On examination, she was fatigued, with a heart rate (HR) of 125 b.p.m. and blood pressure (BP) of 90/60 mmHg. Her lungs were clear to auscultation. No abnormal heart sounds, bilateral cardiac enlargement, jugular venous distention, or lower extremity oedema were present. An initial ECG showed poor R wave progression from Lead V1 to V3 and diffuse ST-segment elevation in all leads except aVR and V1 (Figure 1). Quick bedside tests were notable for elevated high-sensitivity troponin-T (2.9 ng/mL, normal range 0–0.014) and N-terminal proBNP (NT-proBNP, 2639 pg/mL, normal range 0–125). A diagnosis of acute myocardial infarction was suspected. However, the urgent coronary angiography showed completely normal coronary distribution and blood flow (Supplementary material online, Video 1). Immediately after the patient returned to the CCU, her BP dropped to 80/50 mmHg, and her HR rose to 140 b.p.m. Echocardiography revealed severe left ventricular dysfunction (ejection fraction, LVEF = 32%) and a distinctive left ventricular contraction pattern of mid-apical segment akinesia and basal segment hyperkinesia, consistent with the typical type of Takotsubo cardiomyopathy, without obstruction at the left ventricular outflow tract (Supplementary material online, Video 2). Tricuspid annular plane systolic excursion (TAPSE) was 16 mm, which indicated that right heart function was normal. Bedside chest X-ray showed no obvious lung or heart abnormality. According to the Inter-TAK criteria,2 the diagnosis of Takotsubo cardiomyopathy was valid. Considering that dopamine has an adverse effect of tachycardia and that levosimendan may induce left ventricular outflow tract obstruction in this setting, norepinephrine was administered immediately. Several hours later, an extreme dose (0.8 µg/kg min) of norepinephrine had failed to maintain BP, so an IABP was implanted. However, the patient's condition continued to deteriorate, accompanied by agitation, decreased oxygen saturation, and decreased BP. Moist rales could be heard in both lungs. Extracorporeal membrane oxygenation implantation was prepared but refused by the patient's family for economic reasons. With no other options, a large dose (12 µg/kg/min) of dopamine was added to maintain BP, along with noninvasive ventilation support and anxiolytics (propofol).

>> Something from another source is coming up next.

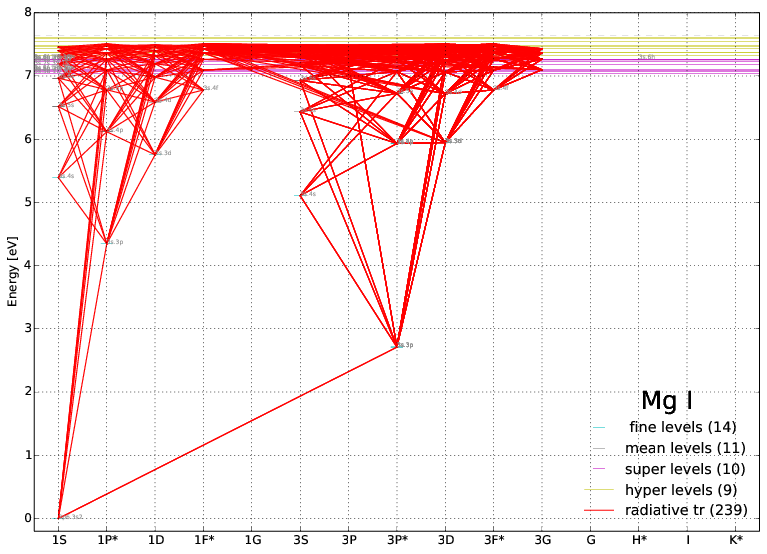Click the ground-state level marker at 0 eV in 1S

Electrocardiogram on admission showing poor R wave progression from Lead V1 to V3 and diffuse ST-segment elevation in all leads except aVR and V1.
On the second day, the patient still complained of chest tightness accompanied by sweating and dysphoria. HR fluctuated between 130 and 140 b.p.m., and BP was maintained at ∼100/60 mmHg under the combined action of norepinephrine, dopamine and IABP. N-terminal proBNP rose to 11 482 pg/mL. Alanine transaminase (ALT) rose to 769 U/L from the normal baseline. Kidney function remained normal. Serial myocardial enzyme tests showed the peak value of creatine kinase isoenzyme (CKMB: 261 U/L, normal range 0–24) appearing 8 h after admission. Refractory cardiogenic shock caused by Takotsubo cardiomyopathy was considered. Unexpectedly, a routine test of thyroid function uncovered severe hyperthyroidism that night, with elevated total triiodothyronine (T3, 3.83 ng/mL, normal range 0.78–2.20) and free thyroxine (FT4, 89.2 pmol/L, normal range 9.05–25.5) and decreased thyrotropin (TSH, 0.09 μIU/mL, normal range 0.25–5). Thyroid microsomal antibody (37.4%, normal range <20) and thyroglobulin antibody (59.0%, normal range <30) were also elevated. By further consultation, we found that the patient actually had a sign of proptosis and symptoms of sweating, overeating, and weight loss of ∼3 kg in the previous 2 months. Before we received advice from the endocrinologic specialist, the patient's condition underwent a new change.
At 3 a.m. on the third day, AF occurred with a rapid ventricular rate of ∼170 b.p.m. (Figure 2). Restoration of sinus rhythm was urgent. However, classical antiarrhythmic drugs could not be used because hyperthyroidism is a contraindication for amiodarone, and impaired LVEF is a contraindication for propafenone. A new class of antiarrhythmic drugs represented by nifekalant seemed to be the only choice. Two-thirds of the standard dose of nifekalant (0.2 mg/kg) was initiated, and sinus rhythm was restored transiently 10 min after intravenous injection. An hour later, AF resolved under the continuous usage of nifekalant (0.3 mg/kg h), but the patient was still in poor condition. N-terminal proBNP rose to 25 621 pg/mL, and ALT rose to 1004 U/L. According to the Burch–Wartofsky criteria,4 the patient received a score of 75 points (agitation = 10; nausea, vomiting = 10; atrial fibrillation = 10; moderate pulmonary oedema = 10; precipitating event = 10; sinus tachycardia = 25), making the diagnosis of thyroid crisis highly likely. Dexamethasone (2 mg, intravenously, every 4 h) was initiated. Methimazole could not be used due to acute hepatic dysfunction. A potassium iodide oral solution was not used due to the lack of a purchase channel. Beta-blockers were not used at that time due to impaired cardiac function. Therefore, lithium carbonate (0.25 g, oral, twice daily) was used as an alternative agent to inhibit hormonal release. Other supportive measurements, such as intravenous fluids and oxygen, were also provided. On the 4th hospital day, the patient still complained of chest tightness, palpitations, and sweating, and demonstrated an altered mental status. N-terminal proBNP rose to 30 682 pg/mL. Echocardiography showed that the LVEF was 31% with no improvement, and the TAPSE was 18 mm. With no other options and considering the issue of BP, we attempted levosimendan without a loading dose. Thankfully, there was no significant drop in BP in the following hours, so we combined a small dose of recombinant human brain natriuretic peptide to alleviate the patient’s chest tightness.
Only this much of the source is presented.